Brano scelto |
——

CALTANISSETTA – Quando si vuole fare una rivoluzione, e lo si proclama a gran voce, e capita persino che si vincano le elezioni per averlo proclamato, bisognerebbe sapere non solo cosa si vuole rivoluzionare, ma soprattutto “come” fare, specialmente se questa rivoluzione non la si fa a colpi di ghigliottina come ai tempi del vecchio Robespierre, ma la si deve fare dentro una macchina istituzionale e burocratica complessa ed infernale come la Regione Siciliana.
Il sostegno mediatico non è sufficiente, né può bastare la capacità di affabulare e di comunicarla, la rivoluzione: ci vuole un progetto di società, alcune priorità chiare e condivise la cui realizzazione, rapida, dia il senso e sia il segno concreto di cosa si vuole fare; e, sapendo che le rivoluzioni sollevano immediatamente le reazioni degli interessi che vengono colpiti, è indispensabile sapere aggregare e organizzare gli interessi, legittimi, di chi invece deve recuperare ingiustizie e sofferenze secolari, e conquistare con la rivoluzione dignità e benessere.
Il governo Crocetta era nato proclamando addirittura che “la rivoluzione è già cominciata”, e il Presidente-guerrigliero aveva per questo composto una squadra di assessori disomogenei agli organici dei partiti e dei gruppi parlamentari tradizionali (che all’Assemblea Regionale sono una casta che sta tra i cacicchi delle tribù precolombiane e i califfi dell’impero musulmano, entrambi dispotici e semidivini).

——

[Voci del dataset]
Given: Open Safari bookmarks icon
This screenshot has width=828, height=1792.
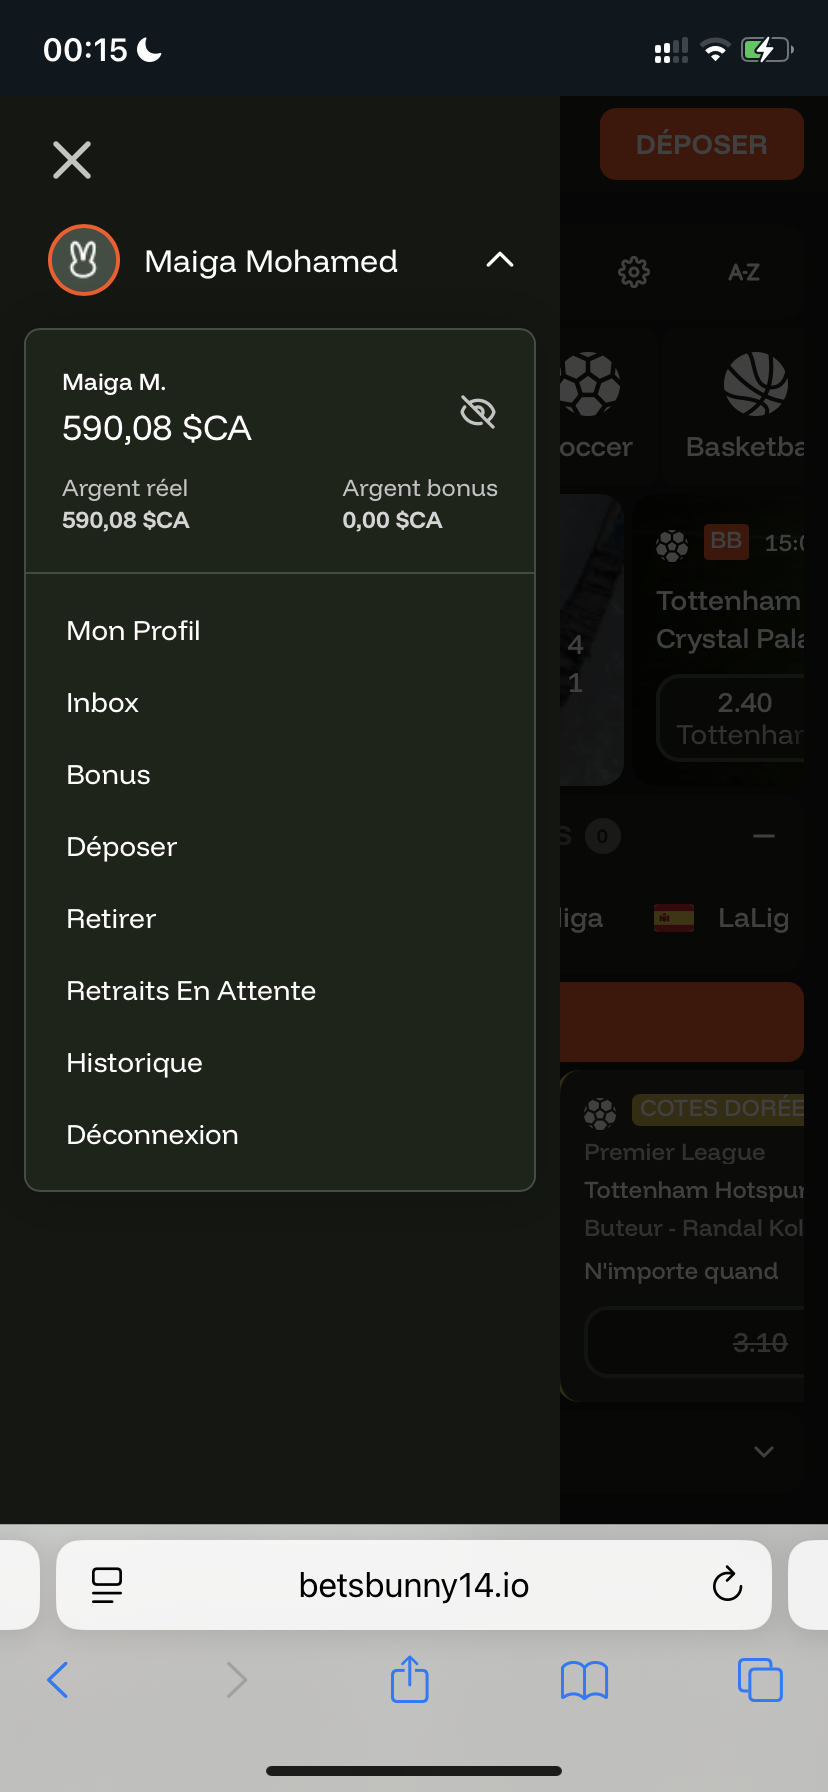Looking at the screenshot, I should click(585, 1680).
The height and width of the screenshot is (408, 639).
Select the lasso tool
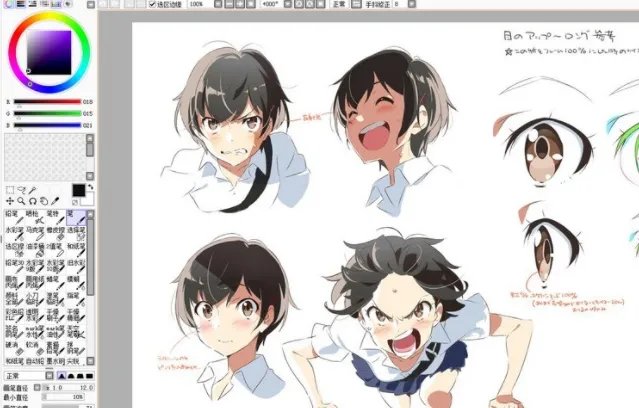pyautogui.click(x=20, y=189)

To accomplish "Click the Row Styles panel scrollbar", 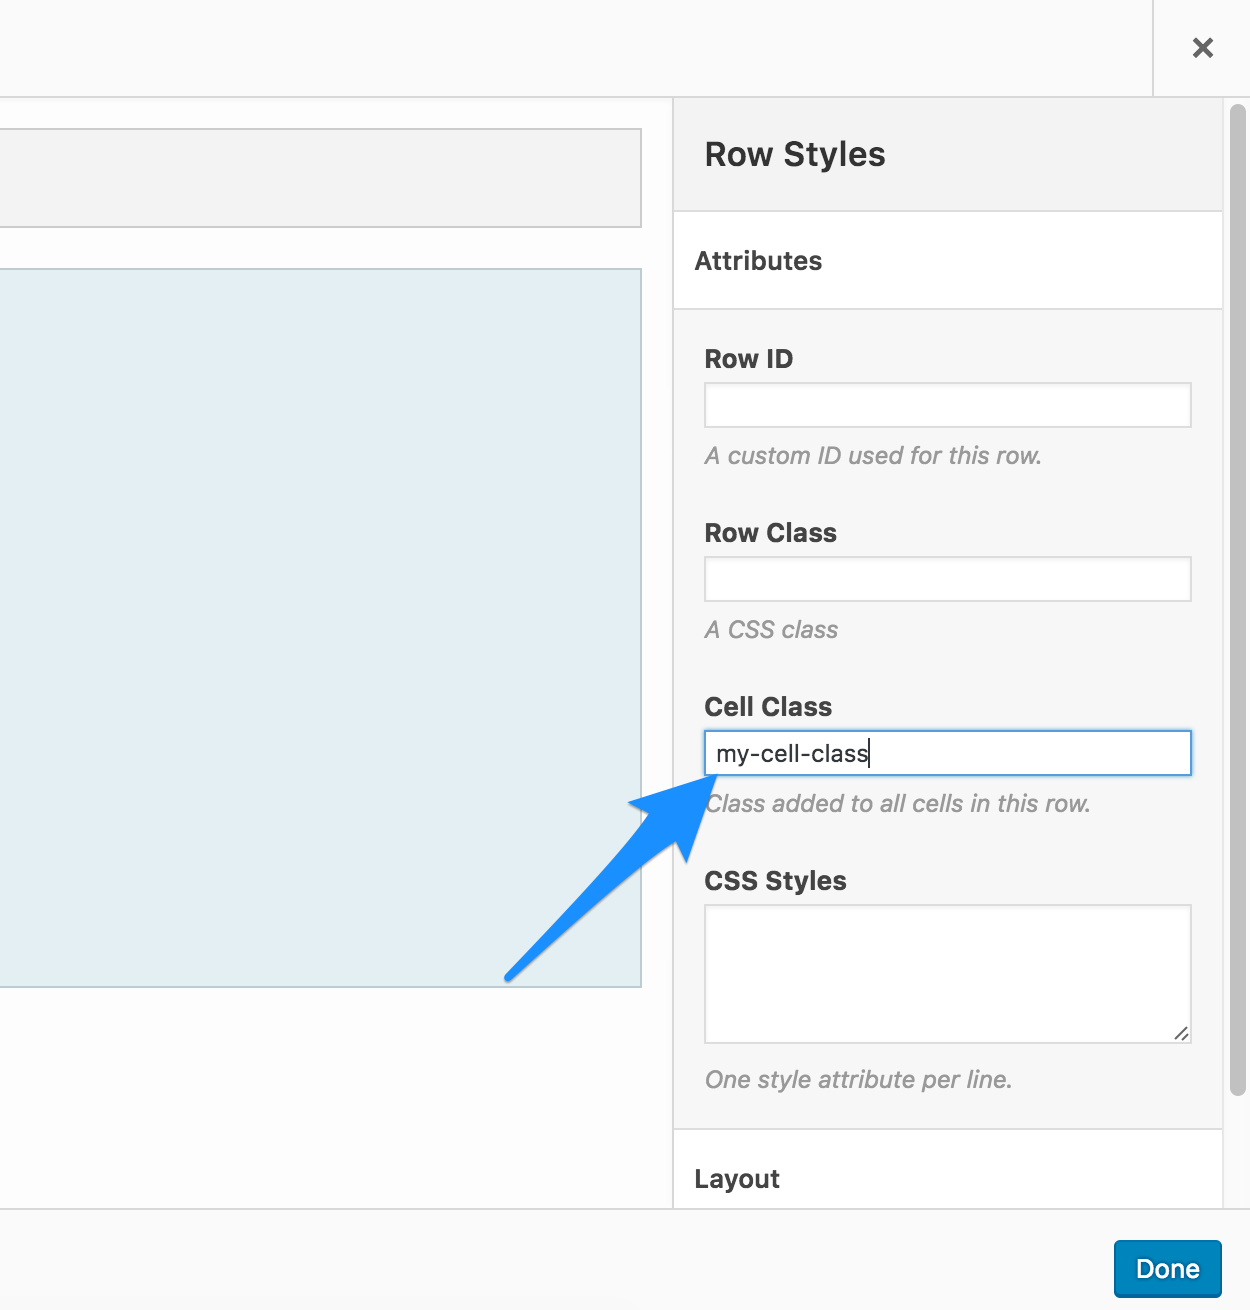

——

Ricopia senza modifiche il passo del brano sulla rivoluzione del governo Crocetta da "Il governo Crocetta" a "dispotici e semidivini).".

Il governo Crocetta era nato proclamando addirittura che “la rivoluzione è già cominciata”, e il Presidente-guerrigliero aveva per questo composto una squadra di assessori disomogenei agli organici dei partiti e dei gruppi parlamentari tradizionali (che all’Assemblea Regionale sono una casta che sta tra i cacicchi delle tribù precolombiane e i califfi dell’impero musulmano, entrambi dispotici e semidivini).